Fourth, there is a danger in refusing Kenya the opportunity to exercise its jurisdiction over the crimes under the principle of complementarity. Kenya has one of the best developed judiciaries in Africa. It is also one of the few African states to have domestically implemented the Rome Statute, and the resulting legislation is impressive and progressive. In fact, until recently, Kenya was a model ICC state. If Kenya does not meet the threshold for complementarity, the implication is that neither would the overwhelming majority of other African states, making the principle a dead letter in Africa. This would be a sad reflection on domestic legal systems in Africa, and would embolden those who wish to present the ICC as an imperialistic mechanism on a “civilising mission”.

Procedurally speaking, Kenya’s dilatory response to the atrocities means it has already missed chances to halt proceedings on the basis of complementarity. However, complementarity is in substance an continuing assessment. To consider it formalistically — as a static determination reified in time — would allow the ICC to turn a blind eye to positive domestic developments and undermine the principle’s worth.

Presuming there is genuine political will in Kenya to go it at home, Kenya’s newfound vigour for domestic prosecutions might be accommodated by the prosecutor exercising his discretion under article 53(4) of the Rome Statute to halt his investigation on his own accord based on new facts or information. There is no direction in the statute on what new facts of information might form the basis of such a decision, but the initiation of local proceedings could qualify.

What is more, there is no limitation on when such a decision can be taken. Based on the increased push by Kenya to be allowed to deal with the matter itself, O’Campo might use this article to conditionally suspend his investigation on the understanding that Kenya pursues its own investigations and prosecutions. The prosecutor could then monitor the proceedings in Kenya and, if he is not satisfied with them, either resume his investigations or (if necessary) approach the pretrial chamber for a renewed mandate to do so. This would be a unique example of complementarity at work.
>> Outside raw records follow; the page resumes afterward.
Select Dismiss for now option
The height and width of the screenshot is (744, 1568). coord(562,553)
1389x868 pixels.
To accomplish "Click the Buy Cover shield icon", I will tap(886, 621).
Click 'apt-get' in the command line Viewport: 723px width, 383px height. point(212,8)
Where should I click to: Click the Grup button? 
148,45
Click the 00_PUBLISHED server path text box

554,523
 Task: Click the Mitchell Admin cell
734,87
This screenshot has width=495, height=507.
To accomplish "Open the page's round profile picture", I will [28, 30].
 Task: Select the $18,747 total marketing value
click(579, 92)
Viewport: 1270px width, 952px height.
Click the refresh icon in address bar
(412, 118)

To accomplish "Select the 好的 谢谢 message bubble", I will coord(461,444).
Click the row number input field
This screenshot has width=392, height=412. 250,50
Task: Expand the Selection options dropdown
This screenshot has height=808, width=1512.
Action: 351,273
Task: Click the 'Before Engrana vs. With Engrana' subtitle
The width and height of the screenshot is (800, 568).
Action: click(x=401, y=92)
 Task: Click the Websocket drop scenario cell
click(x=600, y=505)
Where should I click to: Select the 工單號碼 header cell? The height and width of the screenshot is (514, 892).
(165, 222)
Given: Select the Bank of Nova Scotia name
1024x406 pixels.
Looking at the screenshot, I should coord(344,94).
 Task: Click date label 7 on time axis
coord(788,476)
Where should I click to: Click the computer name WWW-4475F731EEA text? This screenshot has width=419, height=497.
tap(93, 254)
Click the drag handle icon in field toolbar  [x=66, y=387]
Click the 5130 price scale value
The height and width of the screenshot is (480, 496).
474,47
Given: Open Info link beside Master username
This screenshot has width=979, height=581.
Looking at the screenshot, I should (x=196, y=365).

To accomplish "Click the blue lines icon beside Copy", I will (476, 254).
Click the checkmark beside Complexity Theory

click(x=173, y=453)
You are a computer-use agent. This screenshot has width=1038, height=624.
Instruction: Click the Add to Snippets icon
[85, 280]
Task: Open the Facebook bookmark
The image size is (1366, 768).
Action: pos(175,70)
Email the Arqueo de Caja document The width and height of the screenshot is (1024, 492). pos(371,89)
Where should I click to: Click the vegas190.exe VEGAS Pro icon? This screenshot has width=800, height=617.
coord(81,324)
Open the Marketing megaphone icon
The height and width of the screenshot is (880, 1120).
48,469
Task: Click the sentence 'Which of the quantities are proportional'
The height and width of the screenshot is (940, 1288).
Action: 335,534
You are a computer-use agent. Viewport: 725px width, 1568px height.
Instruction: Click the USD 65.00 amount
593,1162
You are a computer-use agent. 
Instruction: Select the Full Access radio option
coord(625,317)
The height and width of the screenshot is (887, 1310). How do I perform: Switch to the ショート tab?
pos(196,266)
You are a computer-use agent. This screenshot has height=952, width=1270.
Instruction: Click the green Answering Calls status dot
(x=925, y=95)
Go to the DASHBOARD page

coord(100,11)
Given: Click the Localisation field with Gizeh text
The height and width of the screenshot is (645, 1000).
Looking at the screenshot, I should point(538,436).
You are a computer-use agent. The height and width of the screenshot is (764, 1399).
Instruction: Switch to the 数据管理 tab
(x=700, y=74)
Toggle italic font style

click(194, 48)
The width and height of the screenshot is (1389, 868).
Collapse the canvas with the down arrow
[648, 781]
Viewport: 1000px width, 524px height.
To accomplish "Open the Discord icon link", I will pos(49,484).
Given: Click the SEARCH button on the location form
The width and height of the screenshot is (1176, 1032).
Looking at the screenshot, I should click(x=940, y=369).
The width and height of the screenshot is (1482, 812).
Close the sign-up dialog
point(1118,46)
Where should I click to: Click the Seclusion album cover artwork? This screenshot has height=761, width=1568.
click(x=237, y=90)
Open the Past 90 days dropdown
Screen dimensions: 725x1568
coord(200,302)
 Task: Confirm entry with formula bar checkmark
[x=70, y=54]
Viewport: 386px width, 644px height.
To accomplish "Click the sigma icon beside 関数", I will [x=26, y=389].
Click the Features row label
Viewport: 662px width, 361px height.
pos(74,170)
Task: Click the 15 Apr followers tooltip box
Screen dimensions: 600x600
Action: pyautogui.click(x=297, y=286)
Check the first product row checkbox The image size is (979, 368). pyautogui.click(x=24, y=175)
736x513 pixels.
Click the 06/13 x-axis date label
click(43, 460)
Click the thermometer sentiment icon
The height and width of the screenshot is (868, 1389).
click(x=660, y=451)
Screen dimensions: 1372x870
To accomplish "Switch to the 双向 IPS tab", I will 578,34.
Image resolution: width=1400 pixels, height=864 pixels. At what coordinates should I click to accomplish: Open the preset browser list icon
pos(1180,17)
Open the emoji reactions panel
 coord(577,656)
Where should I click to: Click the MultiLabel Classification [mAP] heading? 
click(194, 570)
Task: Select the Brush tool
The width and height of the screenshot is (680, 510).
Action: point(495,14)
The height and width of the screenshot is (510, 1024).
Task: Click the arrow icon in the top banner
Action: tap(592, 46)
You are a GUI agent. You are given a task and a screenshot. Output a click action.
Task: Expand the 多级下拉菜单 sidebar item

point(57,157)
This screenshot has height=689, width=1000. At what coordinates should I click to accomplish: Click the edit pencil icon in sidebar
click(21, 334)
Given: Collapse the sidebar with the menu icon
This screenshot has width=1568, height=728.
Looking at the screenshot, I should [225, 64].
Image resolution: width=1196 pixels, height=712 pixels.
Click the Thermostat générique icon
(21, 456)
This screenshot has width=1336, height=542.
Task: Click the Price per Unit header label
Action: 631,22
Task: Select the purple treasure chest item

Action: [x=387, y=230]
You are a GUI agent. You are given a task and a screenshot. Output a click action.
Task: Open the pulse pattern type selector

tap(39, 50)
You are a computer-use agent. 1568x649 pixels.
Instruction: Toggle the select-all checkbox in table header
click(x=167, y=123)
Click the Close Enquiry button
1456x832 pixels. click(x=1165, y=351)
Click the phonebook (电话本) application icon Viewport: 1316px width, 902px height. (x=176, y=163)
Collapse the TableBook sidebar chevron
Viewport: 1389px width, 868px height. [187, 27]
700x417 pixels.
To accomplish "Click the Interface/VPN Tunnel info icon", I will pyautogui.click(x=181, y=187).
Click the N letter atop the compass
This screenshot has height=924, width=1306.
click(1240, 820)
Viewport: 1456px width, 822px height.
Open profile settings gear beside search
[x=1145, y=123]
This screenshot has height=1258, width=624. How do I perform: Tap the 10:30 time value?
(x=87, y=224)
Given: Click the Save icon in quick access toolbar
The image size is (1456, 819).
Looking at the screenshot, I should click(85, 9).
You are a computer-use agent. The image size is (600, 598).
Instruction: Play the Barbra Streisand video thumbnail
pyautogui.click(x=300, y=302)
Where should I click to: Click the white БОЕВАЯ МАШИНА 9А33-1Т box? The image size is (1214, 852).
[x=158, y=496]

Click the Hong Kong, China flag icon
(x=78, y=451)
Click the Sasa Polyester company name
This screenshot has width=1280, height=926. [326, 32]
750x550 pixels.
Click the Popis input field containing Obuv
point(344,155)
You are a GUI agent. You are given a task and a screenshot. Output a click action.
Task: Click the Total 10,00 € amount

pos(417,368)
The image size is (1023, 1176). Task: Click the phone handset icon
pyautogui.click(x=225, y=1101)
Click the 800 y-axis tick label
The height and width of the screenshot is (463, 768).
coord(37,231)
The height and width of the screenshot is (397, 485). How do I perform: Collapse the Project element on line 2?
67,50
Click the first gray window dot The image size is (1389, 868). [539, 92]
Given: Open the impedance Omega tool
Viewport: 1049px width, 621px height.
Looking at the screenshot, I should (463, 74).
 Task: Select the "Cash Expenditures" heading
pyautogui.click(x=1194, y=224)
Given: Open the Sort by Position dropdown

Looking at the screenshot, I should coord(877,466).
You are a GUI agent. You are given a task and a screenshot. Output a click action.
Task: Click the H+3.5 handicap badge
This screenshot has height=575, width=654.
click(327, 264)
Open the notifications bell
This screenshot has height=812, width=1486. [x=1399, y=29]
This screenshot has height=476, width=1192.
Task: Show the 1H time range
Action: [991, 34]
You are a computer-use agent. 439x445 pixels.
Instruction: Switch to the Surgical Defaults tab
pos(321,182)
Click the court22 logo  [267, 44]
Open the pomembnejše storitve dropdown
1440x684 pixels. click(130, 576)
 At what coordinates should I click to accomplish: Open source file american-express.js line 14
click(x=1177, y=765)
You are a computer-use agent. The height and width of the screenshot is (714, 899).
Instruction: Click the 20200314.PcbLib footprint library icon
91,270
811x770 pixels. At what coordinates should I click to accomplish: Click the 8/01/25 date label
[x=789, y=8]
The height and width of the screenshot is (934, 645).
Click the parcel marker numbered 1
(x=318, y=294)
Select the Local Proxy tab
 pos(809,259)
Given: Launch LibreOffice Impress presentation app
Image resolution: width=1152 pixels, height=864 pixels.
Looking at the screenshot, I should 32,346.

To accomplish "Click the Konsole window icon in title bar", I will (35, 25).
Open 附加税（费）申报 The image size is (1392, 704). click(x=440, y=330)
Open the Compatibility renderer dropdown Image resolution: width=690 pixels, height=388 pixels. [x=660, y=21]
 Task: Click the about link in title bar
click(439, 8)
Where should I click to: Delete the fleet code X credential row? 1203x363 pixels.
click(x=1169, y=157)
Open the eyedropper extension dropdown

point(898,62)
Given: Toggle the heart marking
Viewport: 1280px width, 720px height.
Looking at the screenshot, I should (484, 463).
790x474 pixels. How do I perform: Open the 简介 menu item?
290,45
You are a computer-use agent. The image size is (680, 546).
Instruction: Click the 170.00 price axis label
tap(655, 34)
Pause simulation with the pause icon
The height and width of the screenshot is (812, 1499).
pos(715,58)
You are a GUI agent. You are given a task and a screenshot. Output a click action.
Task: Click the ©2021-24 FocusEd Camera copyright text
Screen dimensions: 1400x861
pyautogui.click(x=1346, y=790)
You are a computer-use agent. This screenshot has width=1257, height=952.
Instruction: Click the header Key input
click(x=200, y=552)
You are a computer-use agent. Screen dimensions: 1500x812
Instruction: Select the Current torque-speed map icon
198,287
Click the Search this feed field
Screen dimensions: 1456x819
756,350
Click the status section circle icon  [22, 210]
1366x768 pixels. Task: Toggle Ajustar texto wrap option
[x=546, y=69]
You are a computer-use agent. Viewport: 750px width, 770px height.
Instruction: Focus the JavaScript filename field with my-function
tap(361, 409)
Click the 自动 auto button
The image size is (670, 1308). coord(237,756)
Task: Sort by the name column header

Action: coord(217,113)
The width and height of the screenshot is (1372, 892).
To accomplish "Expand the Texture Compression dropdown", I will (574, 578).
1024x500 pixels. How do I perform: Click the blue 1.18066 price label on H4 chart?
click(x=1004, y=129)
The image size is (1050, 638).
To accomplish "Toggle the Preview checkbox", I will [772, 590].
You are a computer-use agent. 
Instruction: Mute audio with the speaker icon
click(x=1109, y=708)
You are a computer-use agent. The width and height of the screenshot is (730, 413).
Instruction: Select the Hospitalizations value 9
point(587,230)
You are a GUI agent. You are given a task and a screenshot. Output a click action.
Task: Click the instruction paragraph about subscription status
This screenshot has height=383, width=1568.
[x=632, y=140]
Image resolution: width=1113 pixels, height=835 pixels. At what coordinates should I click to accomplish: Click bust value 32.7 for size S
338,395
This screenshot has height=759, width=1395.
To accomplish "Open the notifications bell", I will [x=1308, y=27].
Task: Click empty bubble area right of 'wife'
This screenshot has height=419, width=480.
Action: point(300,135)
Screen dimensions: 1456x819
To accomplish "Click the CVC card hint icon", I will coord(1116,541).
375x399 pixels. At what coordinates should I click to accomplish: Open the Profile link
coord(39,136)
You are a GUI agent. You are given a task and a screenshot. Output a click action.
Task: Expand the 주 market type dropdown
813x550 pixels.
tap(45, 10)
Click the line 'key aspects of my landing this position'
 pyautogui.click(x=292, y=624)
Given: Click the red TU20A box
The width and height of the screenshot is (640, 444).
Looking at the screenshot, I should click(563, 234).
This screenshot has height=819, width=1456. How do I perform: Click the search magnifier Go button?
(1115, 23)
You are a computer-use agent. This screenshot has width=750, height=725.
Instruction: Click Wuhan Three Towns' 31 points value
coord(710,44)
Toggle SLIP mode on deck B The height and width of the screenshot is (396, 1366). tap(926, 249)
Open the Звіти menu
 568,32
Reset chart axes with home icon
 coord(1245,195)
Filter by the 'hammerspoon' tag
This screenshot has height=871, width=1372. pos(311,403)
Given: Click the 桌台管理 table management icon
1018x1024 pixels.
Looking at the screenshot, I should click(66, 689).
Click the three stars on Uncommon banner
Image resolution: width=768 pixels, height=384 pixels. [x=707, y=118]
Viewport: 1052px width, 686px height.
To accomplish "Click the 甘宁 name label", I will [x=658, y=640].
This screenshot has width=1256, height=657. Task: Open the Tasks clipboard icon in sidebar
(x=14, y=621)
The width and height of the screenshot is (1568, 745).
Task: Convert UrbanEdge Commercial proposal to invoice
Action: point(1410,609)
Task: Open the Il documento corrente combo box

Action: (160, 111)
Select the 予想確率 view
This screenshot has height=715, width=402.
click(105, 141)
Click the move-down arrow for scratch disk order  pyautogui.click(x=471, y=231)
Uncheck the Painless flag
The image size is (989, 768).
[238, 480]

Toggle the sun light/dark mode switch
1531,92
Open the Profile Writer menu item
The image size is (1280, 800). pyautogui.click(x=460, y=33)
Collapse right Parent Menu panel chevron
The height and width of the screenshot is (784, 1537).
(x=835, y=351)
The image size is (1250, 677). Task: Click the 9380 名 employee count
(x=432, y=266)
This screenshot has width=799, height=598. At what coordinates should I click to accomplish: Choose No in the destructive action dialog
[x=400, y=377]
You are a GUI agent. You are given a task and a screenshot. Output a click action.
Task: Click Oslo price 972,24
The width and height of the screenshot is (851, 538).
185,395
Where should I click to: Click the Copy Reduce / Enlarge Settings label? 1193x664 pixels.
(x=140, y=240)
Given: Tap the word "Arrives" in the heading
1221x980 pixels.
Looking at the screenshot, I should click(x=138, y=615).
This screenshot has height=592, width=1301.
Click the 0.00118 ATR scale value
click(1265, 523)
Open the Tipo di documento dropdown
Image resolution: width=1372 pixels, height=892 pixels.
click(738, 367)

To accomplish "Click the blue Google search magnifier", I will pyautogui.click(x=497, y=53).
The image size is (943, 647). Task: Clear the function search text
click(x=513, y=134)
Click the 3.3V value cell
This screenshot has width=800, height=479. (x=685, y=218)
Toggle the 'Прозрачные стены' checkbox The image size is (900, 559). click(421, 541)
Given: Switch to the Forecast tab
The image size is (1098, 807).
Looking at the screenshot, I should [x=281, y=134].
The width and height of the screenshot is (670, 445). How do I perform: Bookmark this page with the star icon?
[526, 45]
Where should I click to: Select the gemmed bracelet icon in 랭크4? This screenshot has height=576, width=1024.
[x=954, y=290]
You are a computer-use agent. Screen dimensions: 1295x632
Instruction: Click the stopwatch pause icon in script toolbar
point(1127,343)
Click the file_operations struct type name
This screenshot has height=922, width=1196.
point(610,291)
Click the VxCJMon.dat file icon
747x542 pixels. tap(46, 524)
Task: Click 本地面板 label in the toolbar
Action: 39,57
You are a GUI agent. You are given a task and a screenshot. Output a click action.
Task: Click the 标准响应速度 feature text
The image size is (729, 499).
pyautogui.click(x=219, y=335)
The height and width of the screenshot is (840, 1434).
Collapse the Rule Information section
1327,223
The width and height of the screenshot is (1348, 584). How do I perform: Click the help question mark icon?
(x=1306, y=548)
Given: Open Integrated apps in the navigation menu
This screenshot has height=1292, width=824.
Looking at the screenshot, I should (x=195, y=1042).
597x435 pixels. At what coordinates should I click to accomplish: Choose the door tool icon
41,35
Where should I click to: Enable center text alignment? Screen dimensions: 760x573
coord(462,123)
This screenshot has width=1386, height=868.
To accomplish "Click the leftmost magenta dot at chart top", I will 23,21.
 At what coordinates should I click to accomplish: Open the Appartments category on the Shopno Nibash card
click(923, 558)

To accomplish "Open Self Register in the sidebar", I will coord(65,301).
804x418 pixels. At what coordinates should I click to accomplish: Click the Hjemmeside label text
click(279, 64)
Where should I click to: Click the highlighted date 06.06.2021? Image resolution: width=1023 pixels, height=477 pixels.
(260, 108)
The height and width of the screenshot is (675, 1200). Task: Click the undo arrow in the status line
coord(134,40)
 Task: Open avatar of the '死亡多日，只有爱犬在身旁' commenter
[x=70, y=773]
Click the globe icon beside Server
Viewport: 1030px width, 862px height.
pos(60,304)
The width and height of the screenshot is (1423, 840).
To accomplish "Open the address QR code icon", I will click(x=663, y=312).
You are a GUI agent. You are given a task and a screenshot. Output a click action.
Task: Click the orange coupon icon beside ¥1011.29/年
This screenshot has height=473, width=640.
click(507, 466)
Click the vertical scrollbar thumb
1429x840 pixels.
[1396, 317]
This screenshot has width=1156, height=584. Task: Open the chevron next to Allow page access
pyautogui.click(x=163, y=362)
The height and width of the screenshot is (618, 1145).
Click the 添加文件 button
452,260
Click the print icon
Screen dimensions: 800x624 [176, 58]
Naturally, any decision on complementarity would involve weighing difficult factors. To push ahead with the ICC’s investigation might further alienate Africa at a time when the ICC and the continent are locked in an antagonistic dance. It is also not clear that the ICC will be able to secure Kenya’s future co- operation in any ICC-related investigation. So, too, the prosecutor will have every reason to be cynical of Kenya’s newfound enthusiasm for domestic trials, just as Kenya’s victims of mass atrocities ought to be exhausted by the tired slogan of “African solutions for Africa’s problems”. The drafters of the Rome Statute foresaw the risk of such political manoeuvring. They guarded against it by insisting that the complementarity principle may not be abused by a state merely wishing to shield its own from justice. If that was the true domestic motive for invoking complementarity, then the drafters made it clear that the ICC would close the impunity gap and be accorded jurisdiction.

If Kenya’s complementarity request is approved, that success would place a rightfully heavy burden on Kenya — to show the world that its courts and prosecutors are genuinely willing and able to prosecute domestically. Kenya should thus be careful what it wishes for. And if Kenya’s posturing is a political ploy to protect its powerful, then the ICC will remain in the picture — something a large majority of Kenya’s population have all along insisted is a good thing.